# Home Insurance



## pint6 (5 Jan 2006)

Hello there,

I know the question looks bit stupid.  Please advise 

Can we not pay the home insurance once off for one year?  or should be every month.?

Regards,
Pint


----------



## Molly (5 Jan 2006)

Either or... you have a choice.


----------



## ClubMan (5 Jan 2006)

And make sure that you are insuring for the reinstatement cost and not the market value. See the  and the many other threads about home insurance for more on this. And shop around for the best quote for a policy that suits your specific needs. Many insurers will charge an additional fee for monthly rather than annual premiums.


----------



## UpTheBanner (6 Jan 2006)

Hi,

I just switched from AIB to  and got an extra discount by paying the annual amount by cheque - they have a surcharge if you pay by credit card.


----------



## ClubMan (6 Jan 2006)

Yea - I missed that until it was too late myself last September!


----------



## RainyDay (6 Jan 2006)

Many insurers charge an administration fee if you pay by month, so it's probably cheaper to pay in one lump sum.


----------



## ClubMan (6 Jan 2006)

But the point here is that if you pay annually you pay more if you pay by credit card, due to the surcharge, than if you pay by cheque. It's not a monthly versus annual premium issue.


----------



## RainyDay (6 Jan 2006)

No mention of credit cards in the original query - The OP asked "Can we not pay the home insurance once off for one year? or should be every month.?"


----------



## ClubMan (7 Jan 2006)

UpTheBanner said:
			
		

> Hi,
> 
> I just switched from AIB to  and got an extra discount by paying the annual amount by cheque - they have a surcharge if you pay by credit card.

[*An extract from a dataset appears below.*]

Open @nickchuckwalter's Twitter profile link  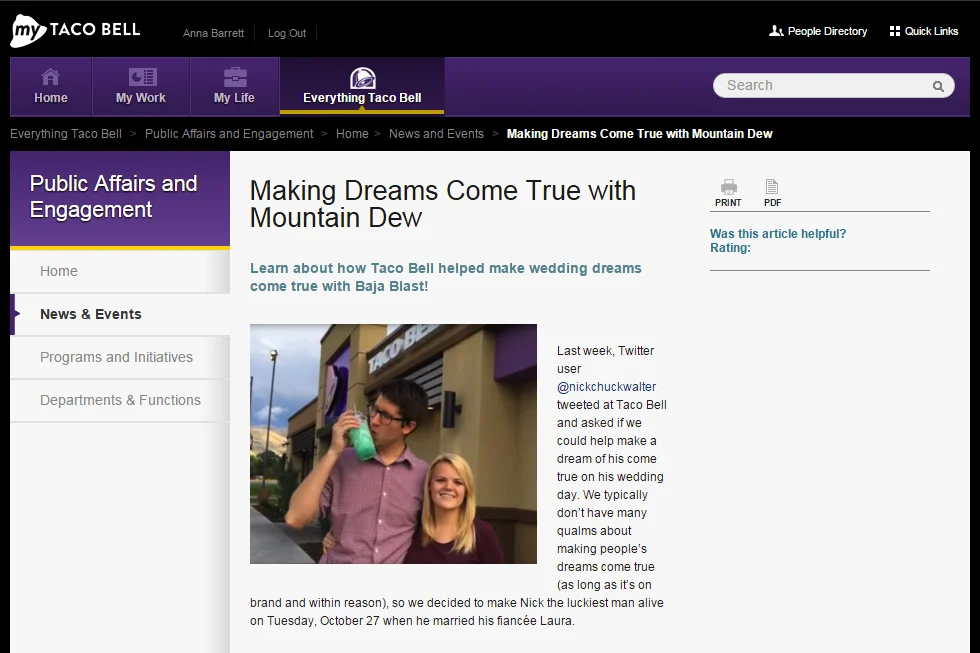607,386
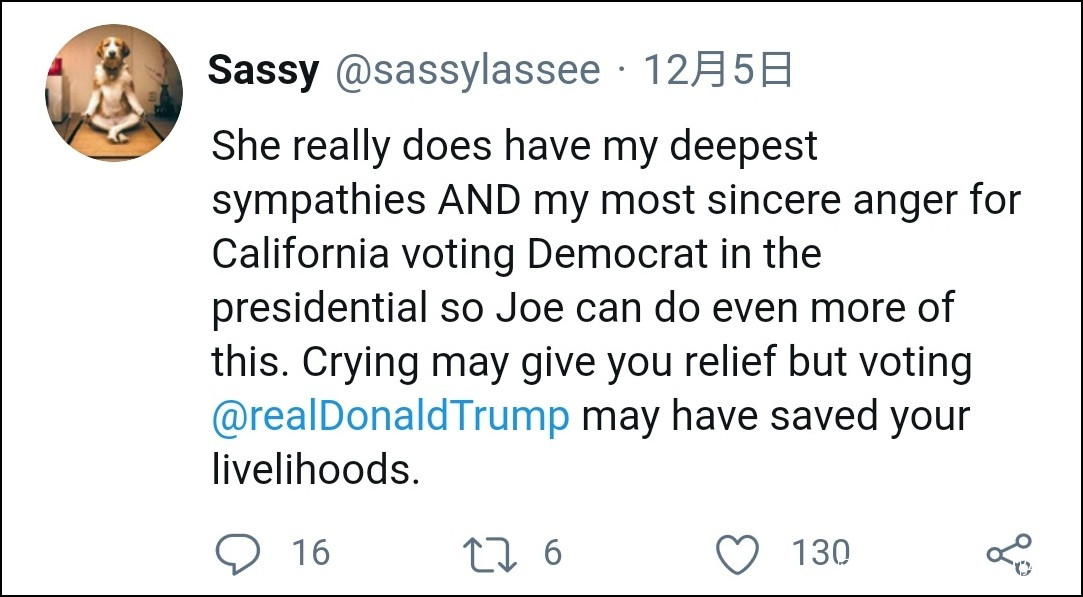Click the retweet count 6
This screenshot has width=1083, height=597.
[x=553, y=553]
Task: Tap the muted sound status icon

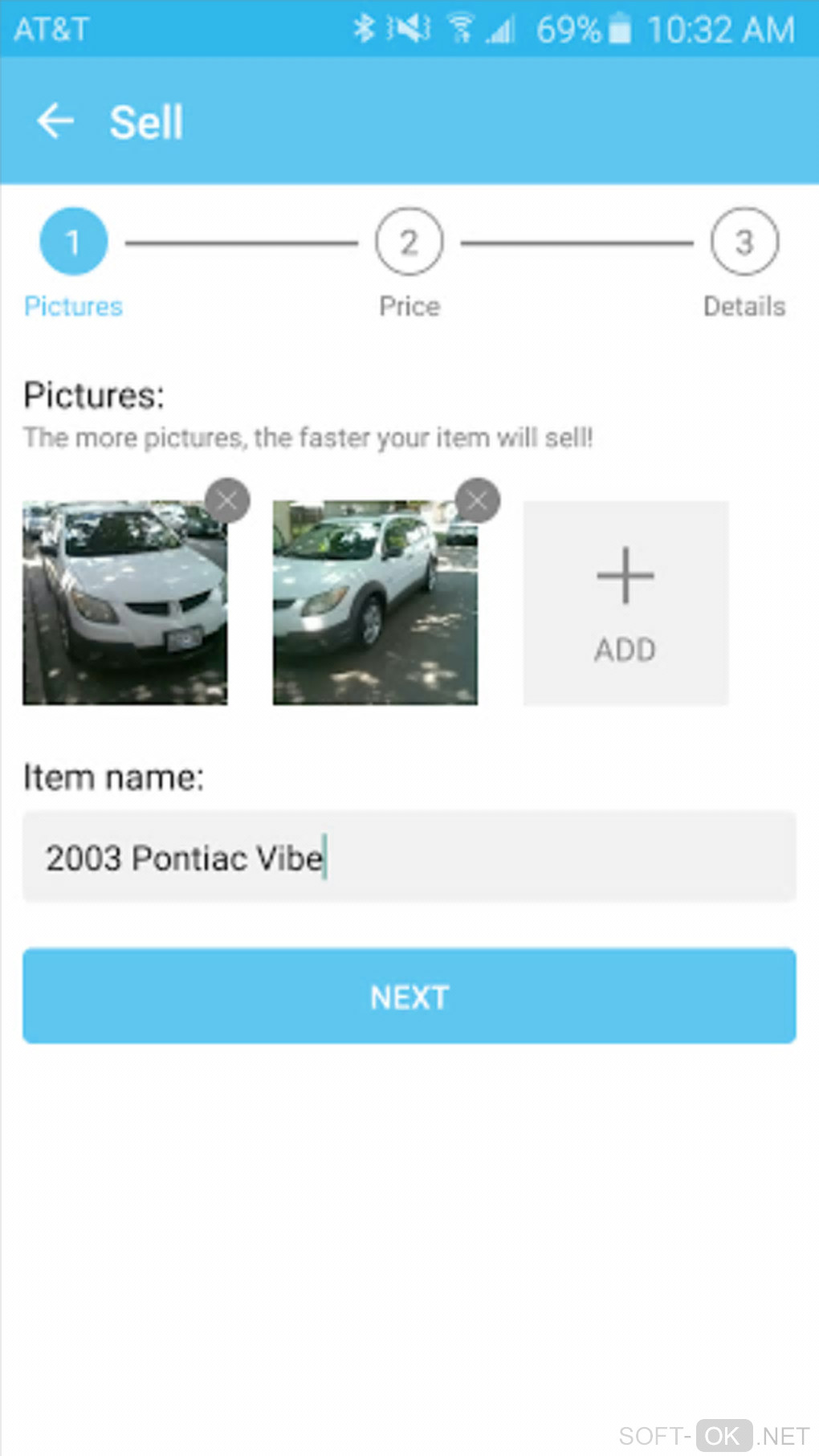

I was responding to the post above.


----------



## michaelm (10 Jan 2006)

UpTheBanner said:
			
		

> Hi,
> 
> I just switched from AIB to  and got an extra discount by paying the annual amount by cheque - they have a surcharge if you pay by credit card.


I usually find that FBD are quite competitive but I always look for quotes anyway (my house insurance in up this month).  123.ie was to only quote to beat FBD but did so by more than 25%.  It says that the policy is ‘underwritten by the Wellington Syndicate 2020 at Lloyds’.  I'm a tad concerned about switching, as I like that I can walk into an FBD office if I have an issue.  Is anyone who is reading this happily insured by the Wellington Syndicate or ever made a claim against such a policy?


----------



## RainyDay (10 Jan 2006)

I went ahead with 123.ie & Wellington syndicate. I was mildly concerned, but decided to go ahead anyway. I've no experience of claims.


----------



## Ravima (10 Jan 2006)

some LLoyds syndicates are a bit shaky after the hurricanes in teh US. GOSHAWK, one of the hig hflyers is now in run off. Do some bit of research before insuring with a non irish based company. remember a few years ago INDEPENDENT went belly up and no protection whatever was  given to non UK policyholders. different here when PMPA and ICI went belly up.


----------



## scuby (10 Jan 2006)

i'm with axa at the moment. And they have it set up that they deduct the yearly amount for my car + house insurnace from my wages over 10 months. and there is no extra charge for doing it this way.... they seem to have the wage deduction in place for alot of companiess.......


----------



## ClubMan (23 Jan 2006)

*Re: Getting Home Insurance Quote Online*

Do you have any vested interest in or involvement with that site? If you do then please note the posting guidelines on  and .

_ClubMan - this advert was part of a pattern, so I deleted it._


----------